§ Records for this exercise:
▬▬▬

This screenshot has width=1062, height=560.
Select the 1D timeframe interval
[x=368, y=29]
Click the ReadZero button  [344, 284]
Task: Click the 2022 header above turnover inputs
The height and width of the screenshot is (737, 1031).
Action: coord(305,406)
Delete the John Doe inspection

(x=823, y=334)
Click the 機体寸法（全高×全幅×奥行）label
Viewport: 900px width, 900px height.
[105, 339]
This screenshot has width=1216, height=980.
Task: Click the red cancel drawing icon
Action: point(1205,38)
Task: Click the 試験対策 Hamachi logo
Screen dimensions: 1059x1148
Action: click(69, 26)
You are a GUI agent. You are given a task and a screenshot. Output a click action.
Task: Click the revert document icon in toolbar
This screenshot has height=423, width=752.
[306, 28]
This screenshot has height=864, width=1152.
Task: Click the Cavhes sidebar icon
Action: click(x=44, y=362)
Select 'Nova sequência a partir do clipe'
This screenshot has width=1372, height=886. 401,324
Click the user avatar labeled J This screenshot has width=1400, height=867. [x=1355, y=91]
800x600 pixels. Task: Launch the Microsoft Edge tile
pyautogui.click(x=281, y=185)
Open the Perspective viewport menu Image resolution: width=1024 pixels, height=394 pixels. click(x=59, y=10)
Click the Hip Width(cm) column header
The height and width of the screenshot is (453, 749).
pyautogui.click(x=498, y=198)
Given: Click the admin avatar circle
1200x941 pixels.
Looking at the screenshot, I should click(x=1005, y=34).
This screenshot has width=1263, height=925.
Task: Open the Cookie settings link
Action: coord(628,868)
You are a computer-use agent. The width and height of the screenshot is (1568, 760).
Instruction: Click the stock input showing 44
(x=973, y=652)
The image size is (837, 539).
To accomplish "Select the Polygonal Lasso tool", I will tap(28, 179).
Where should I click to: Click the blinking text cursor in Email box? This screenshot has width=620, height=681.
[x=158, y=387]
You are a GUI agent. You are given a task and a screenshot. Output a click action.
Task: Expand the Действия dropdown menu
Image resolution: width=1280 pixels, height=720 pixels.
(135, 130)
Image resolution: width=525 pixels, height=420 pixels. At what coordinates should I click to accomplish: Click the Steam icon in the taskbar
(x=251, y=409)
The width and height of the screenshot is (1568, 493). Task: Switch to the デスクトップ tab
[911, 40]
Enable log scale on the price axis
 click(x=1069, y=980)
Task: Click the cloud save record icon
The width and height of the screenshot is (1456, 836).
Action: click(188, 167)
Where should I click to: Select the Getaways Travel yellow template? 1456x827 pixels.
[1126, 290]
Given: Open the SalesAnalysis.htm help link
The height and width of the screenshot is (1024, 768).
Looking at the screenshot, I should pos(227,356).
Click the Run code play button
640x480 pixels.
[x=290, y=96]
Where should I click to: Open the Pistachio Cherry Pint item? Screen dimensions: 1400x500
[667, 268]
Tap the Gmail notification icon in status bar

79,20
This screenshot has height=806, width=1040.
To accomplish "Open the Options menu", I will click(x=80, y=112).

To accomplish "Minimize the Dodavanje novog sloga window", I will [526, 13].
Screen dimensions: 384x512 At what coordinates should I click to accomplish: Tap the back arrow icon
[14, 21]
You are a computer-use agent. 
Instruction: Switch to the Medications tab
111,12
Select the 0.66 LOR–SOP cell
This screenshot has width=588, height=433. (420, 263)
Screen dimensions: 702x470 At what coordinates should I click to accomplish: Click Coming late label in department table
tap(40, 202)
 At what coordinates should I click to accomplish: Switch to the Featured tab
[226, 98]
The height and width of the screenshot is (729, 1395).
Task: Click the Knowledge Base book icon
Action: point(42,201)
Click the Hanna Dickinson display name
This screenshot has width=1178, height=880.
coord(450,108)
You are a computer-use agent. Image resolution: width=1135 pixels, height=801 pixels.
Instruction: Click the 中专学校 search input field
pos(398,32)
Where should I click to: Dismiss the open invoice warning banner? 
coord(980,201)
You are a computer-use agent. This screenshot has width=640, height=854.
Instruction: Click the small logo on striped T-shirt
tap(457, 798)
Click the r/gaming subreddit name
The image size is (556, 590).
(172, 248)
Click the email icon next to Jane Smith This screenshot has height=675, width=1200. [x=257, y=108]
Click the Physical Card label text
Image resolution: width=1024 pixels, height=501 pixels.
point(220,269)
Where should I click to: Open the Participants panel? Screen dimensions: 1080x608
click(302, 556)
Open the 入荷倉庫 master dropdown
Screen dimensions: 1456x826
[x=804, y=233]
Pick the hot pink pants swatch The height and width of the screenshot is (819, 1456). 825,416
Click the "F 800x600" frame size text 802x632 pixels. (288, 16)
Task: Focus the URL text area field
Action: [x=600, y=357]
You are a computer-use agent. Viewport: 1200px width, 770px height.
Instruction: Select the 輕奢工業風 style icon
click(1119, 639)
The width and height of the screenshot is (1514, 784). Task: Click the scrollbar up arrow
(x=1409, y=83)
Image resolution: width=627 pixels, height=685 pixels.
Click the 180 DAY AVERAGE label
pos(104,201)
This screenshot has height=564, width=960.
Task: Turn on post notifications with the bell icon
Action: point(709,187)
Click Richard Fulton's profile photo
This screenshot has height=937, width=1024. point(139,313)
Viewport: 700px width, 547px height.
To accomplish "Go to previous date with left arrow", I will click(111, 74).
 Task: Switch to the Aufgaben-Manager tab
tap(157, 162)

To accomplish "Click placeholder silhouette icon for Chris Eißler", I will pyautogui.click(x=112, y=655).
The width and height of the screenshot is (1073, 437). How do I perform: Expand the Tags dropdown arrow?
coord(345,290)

▬▬▬

Could you return exactly the stretch of the data above that starts at the line with "Select the 1D timeframe interval" and ends at the line with "Task: Click the revert", both lines included?

Select the 1D timeframe interval
[x=368, y=29]
Click the ReadZero button  [344, 284]
Task: Click the 2022 header above turnover inputs
The height and width of the screenshot is (737, 1031).
Action: coord(305,406)
Delete the John Doe inspection

(x=823, y=334)
Click the 機体寸法（全高×全幅×奥行）label
Viewport: 900px width, 900px height.
[105, 339]
This screenshot has width=1216, height=980.
Task: Click the red cancel drawing icon
Action: point(1205,38)
Task: Click the 試験対策 Hamachi logo
Screen dimensions: 1059x1148
Action: click(69, 26)
You are a GUI agent. You are given a task and a screenshot. Output a click action.
Task: Click the revert document icon in toolbar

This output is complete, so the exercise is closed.